Nous étions quelques chroniqueurs vin belges, français, britanniques et québécois se dirigeant vers une grande table pour le repas du midi. Une pause, lors d’une dégustation de vins au Selezionne dei vini di Toscane, certains très bons, d’une belle acidité, d’autres attendris, adoucis par l’ajout de merlot au pur sangiovese.

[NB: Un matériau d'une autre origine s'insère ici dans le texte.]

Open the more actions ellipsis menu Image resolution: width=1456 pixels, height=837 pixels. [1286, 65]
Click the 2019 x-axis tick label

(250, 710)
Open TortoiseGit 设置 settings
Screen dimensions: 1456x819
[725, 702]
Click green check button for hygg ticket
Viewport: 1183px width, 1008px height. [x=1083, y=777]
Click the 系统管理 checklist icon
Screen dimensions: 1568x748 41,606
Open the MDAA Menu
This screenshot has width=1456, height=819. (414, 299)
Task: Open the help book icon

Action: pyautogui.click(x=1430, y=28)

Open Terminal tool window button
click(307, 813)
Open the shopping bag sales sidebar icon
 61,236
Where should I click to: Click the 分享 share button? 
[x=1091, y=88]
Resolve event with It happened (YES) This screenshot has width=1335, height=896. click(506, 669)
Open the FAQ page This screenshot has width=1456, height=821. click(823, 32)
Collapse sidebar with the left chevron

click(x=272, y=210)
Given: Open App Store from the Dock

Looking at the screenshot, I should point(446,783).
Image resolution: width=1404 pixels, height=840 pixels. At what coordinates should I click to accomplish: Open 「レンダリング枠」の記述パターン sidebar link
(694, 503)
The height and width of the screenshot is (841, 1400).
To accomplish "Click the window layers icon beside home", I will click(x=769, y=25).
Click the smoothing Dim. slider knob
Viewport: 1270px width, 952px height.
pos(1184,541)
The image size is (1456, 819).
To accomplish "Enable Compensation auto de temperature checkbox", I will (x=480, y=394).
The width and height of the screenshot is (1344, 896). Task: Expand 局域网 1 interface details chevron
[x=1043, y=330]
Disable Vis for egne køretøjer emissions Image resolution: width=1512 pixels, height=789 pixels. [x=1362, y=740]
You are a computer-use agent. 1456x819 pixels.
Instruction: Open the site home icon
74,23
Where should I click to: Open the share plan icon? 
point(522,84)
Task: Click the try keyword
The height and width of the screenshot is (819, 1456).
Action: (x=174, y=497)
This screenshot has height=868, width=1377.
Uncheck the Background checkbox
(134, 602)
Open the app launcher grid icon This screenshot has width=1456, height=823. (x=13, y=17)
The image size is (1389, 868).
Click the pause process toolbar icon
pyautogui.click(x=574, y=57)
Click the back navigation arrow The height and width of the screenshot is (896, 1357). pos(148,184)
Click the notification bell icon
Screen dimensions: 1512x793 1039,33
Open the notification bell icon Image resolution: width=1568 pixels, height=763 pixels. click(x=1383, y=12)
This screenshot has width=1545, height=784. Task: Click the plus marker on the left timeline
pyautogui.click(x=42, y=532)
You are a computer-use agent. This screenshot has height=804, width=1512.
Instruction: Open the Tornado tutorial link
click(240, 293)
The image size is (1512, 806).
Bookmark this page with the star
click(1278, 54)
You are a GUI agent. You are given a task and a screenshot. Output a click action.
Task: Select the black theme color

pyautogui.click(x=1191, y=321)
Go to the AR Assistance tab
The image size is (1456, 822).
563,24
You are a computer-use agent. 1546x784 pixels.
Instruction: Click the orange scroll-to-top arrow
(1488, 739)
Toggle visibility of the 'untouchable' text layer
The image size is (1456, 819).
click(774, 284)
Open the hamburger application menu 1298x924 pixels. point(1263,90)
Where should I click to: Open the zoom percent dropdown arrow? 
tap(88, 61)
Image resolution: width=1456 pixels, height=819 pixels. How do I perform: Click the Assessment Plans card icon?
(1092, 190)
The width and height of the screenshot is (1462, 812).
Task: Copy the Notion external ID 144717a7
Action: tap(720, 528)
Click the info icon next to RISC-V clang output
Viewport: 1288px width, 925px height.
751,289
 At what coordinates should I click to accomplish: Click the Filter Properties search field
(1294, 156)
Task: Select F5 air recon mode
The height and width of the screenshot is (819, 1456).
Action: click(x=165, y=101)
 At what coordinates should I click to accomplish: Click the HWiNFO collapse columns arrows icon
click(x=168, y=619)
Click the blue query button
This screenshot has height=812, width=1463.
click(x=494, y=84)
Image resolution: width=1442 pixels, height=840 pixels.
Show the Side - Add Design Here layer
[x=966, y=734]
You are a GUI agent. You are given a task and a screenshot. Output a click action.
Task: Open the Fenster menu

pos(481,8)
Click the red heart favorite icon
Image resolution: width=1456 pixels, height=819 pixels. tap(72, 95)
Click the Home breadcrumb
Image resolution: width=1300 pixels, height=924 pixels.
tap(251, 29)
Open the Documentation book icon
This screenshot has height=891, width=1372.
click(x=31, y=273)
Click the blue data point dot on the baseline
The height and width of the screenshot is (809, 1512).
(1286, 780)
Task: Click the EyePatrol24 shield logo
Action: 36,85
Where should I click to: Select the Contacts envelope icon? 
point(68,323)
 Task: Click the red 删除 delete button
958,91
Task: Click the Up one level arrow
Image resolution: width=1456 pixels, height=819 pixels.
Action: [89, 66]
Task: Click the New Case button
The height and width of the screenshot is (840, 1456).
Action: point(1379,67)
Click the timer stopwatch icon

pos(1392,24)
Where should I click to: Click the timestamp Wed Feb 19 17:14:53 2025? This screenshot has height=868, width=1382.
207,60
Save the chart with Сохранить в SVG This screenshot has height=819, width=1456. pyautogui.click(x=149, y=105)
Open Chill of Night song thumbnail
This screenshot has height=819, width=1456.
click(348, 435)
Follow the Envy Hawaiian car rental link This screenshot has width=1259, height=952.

Je causais avec un agent du Québec qui sort d’une immense salle où une centaine de vignerons, assis chacun à un petit bureau, attend les acheteurs. (Vidéo) L’image me rappelle des films noir et blanc où des centaines de bureaucrates gribouillent, ou bien des couturières à l’oeuvre, ou des rouleurs de cigare de La Havane, ou tout simplement le film «Laura» d’Otto Preminger.
L’agent est chargé de dénicher un bon vin pour la maison Benedictus. Une dame passe, tout en sourire s’exclame «Ah! l’accent québécois!» Québécoise, elle-même, nous engageons la conversation. La tribut se regroupe. Que faisait-elle là? Une agente? Non, une productrice, une vigneronne, une oenologue.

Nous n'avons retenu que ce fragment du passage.